Problem to solve. Only the lines from the one that contains "Task: Click the" through the last line of the data below should be duplicated, exactly and without pictures.

_____

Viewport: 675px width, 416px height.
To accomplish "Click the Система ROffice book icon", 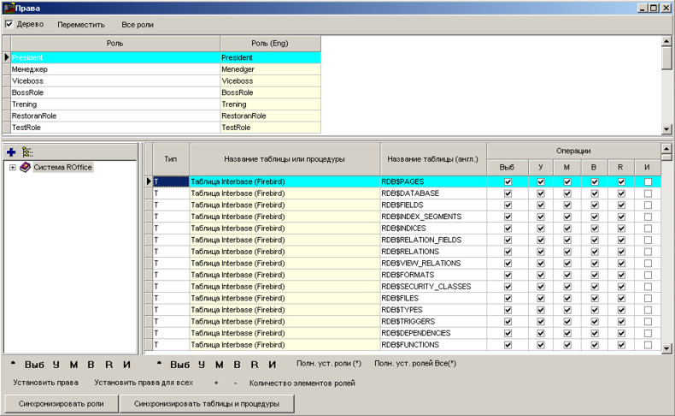I will (26, 167).
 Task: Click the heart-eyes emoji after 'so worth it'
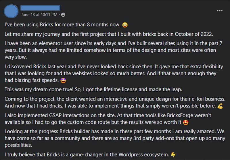(x=185, y=122)
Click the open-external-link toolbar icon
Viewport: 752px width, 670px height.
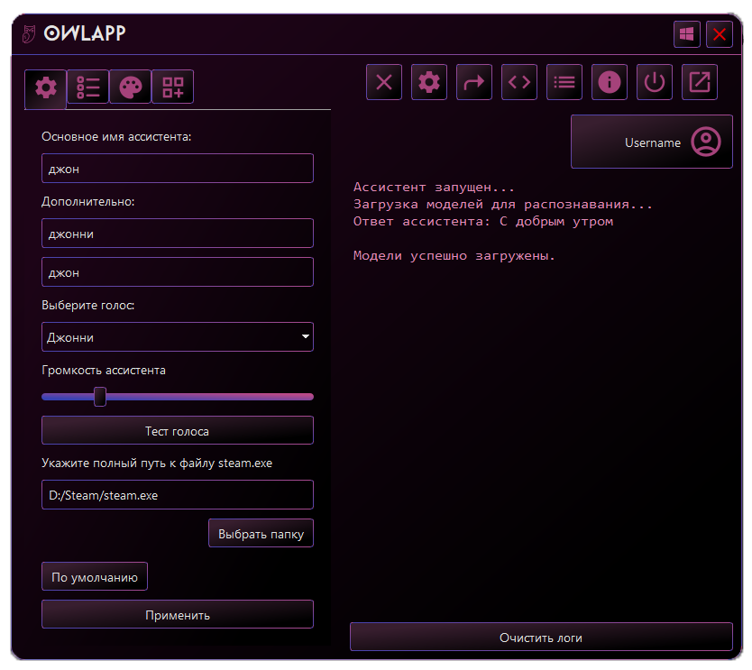point(700,83)
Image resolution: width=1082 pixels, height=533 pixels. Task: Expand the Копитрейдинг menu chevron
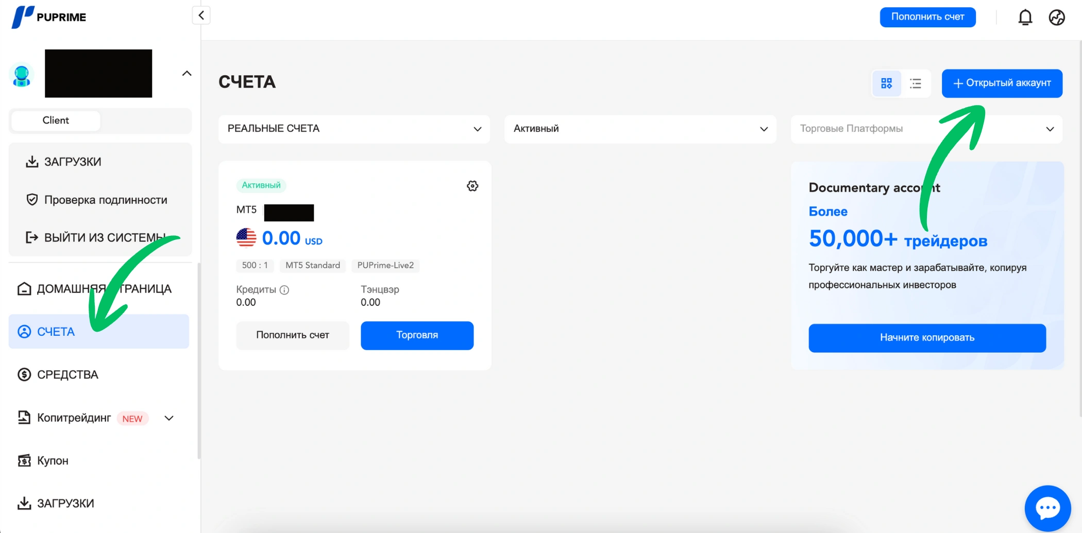[169, 418]
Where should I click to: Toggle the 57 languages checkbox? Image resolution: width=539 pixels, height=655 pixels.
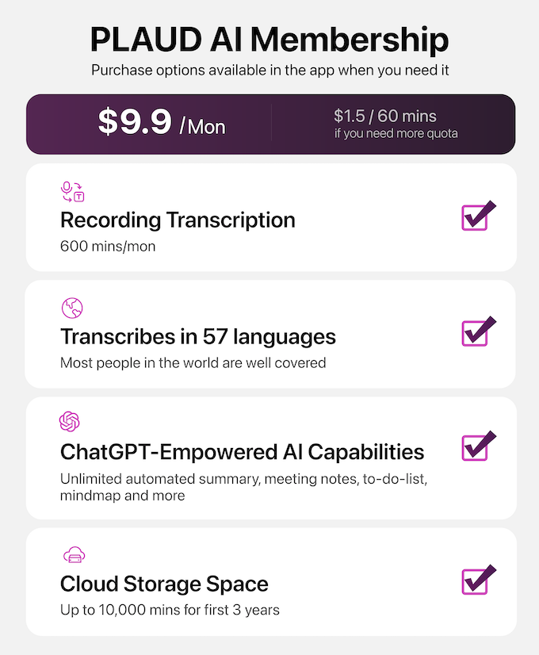point(479,331)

_____

Result for this exercise.
 Task: Click the heart-eyes emoji after 'so worth it'
(x=185, y=122)
Click the open-external-link toolbar icon
Viewport: 752px width, 670px height.
point(700,83)
Image resolution: width=1082 pixels, height=533 pixels. Task: Expand the Копитрейдинг menu chevron
[169, 418]
Where should I click to: Toggle the 57 languages checkbox? Image resolution: width=539 pixels, height=655 pixels.
point(479,331)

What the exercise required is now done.